Stored data
Segment Open

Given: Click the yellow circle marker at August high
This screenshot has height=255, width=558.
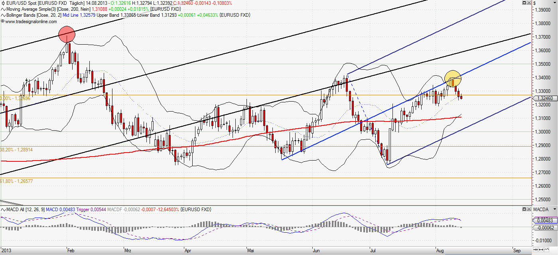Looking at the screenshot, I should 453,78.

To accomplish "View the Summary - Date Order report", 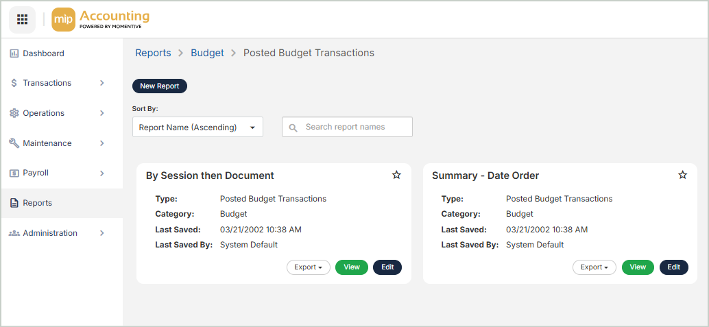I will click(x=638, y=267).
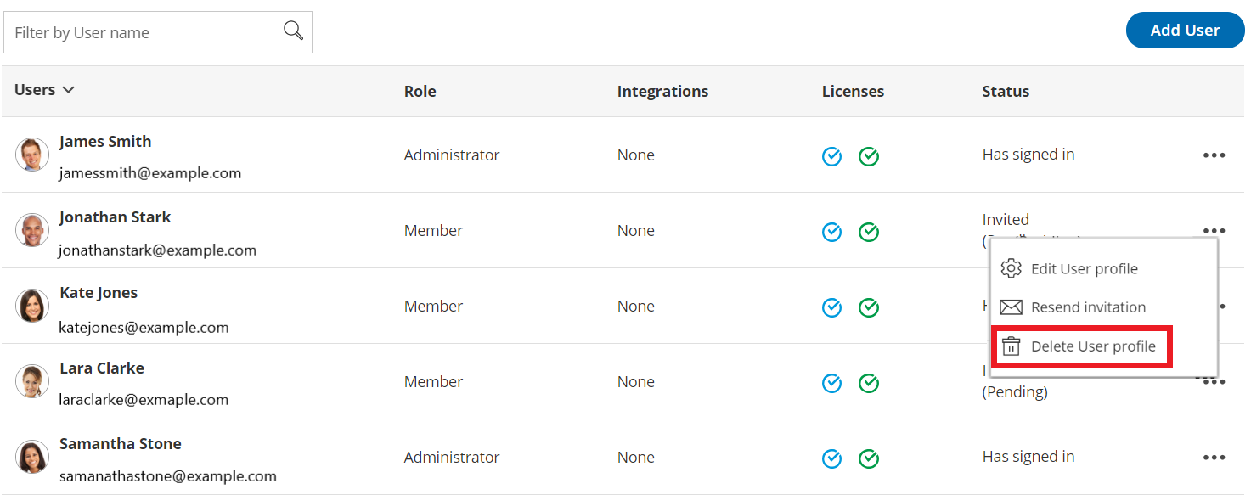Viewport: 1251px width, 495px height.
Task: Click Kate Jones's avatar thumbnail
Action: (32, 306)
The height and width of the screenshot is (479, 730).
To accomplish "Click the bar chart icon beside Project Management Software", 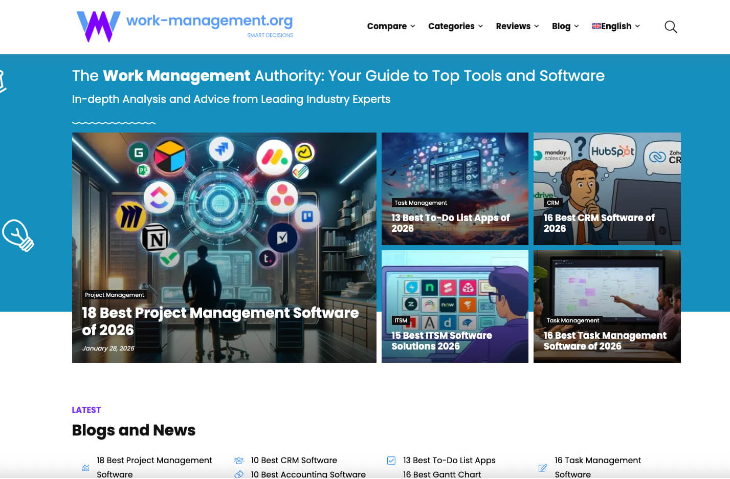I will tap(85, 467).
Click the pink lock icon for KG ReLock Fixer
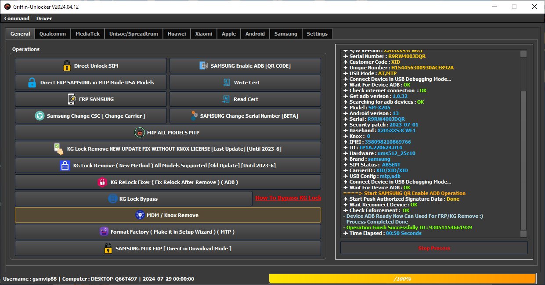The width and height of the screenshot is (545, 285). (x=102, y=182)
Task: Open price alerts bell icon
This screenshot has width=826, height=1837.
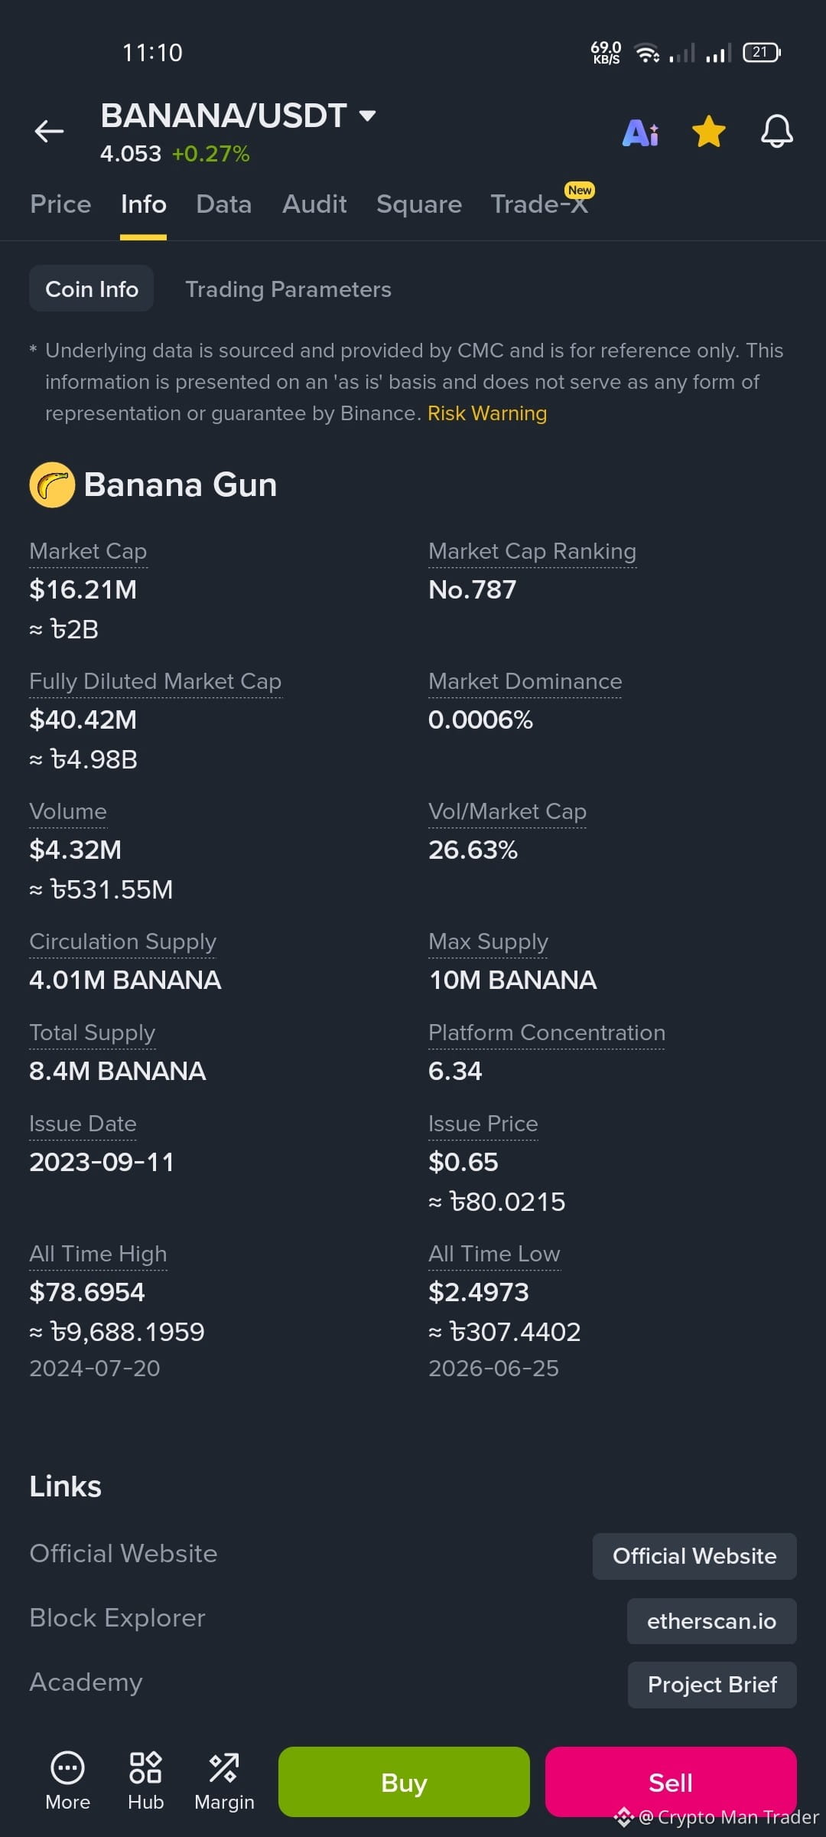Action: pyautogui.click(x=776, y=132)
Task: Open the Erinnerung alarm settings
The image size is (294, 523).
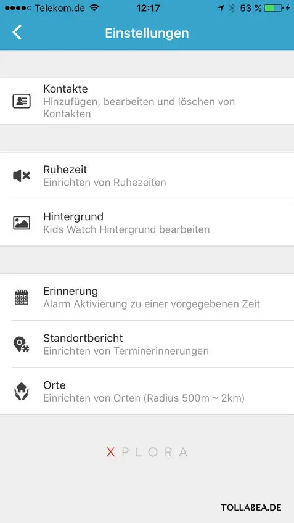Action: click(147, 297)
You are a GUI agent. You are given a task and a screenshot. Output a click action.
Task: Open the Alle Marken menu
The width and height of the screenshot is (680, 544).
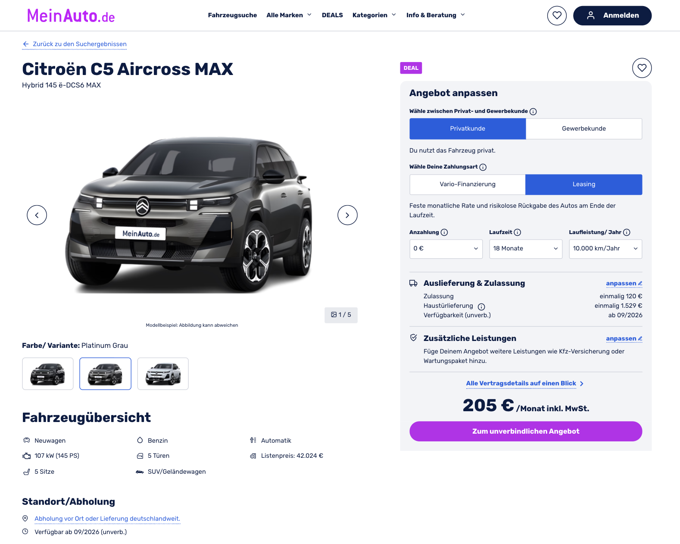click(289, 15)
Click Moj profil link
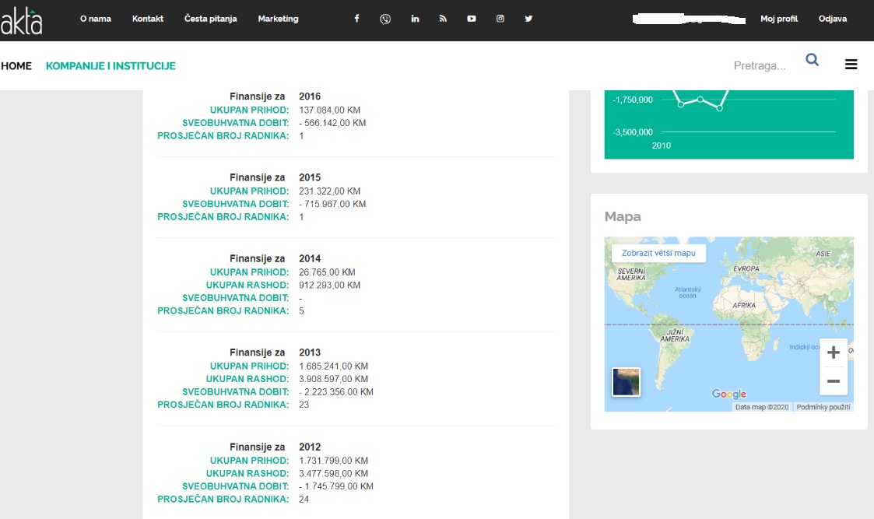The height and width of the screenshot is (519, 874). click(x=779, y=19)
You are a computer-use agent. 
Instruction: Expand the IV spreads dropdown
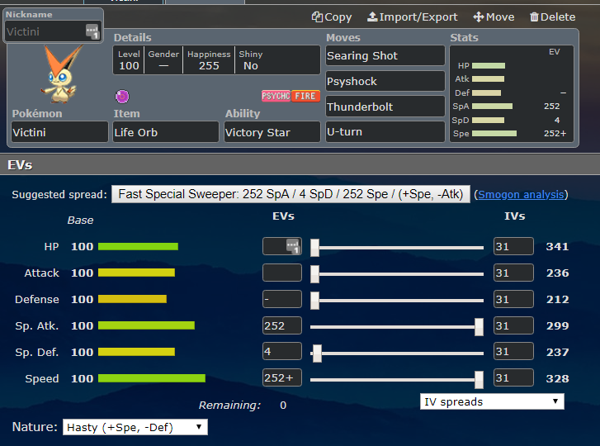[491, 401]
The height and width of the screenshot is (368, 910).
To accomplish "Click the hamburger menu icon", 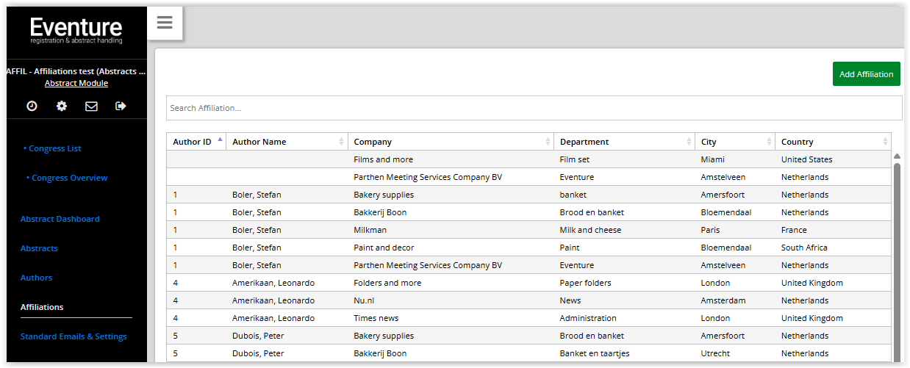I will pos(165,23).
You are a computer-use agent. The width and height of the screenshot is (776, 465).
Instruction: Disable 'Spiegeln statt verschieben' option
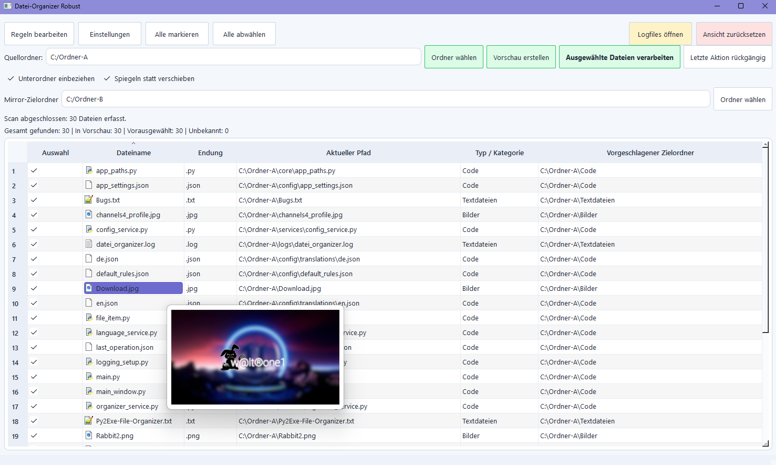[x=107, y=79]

Segment Closed

Required action: Could you reproduce exactly, and only, the lines from the one containing "You are a computer-use agent. The" through the end of the records above, both included, while leaving out the pictures?

The answer:
You are a computer-use agent. The width and height of the screenshot is (776, 465).
Instruction: Disable 'Spiegeln statt verschieben' option
[x=107, y=79]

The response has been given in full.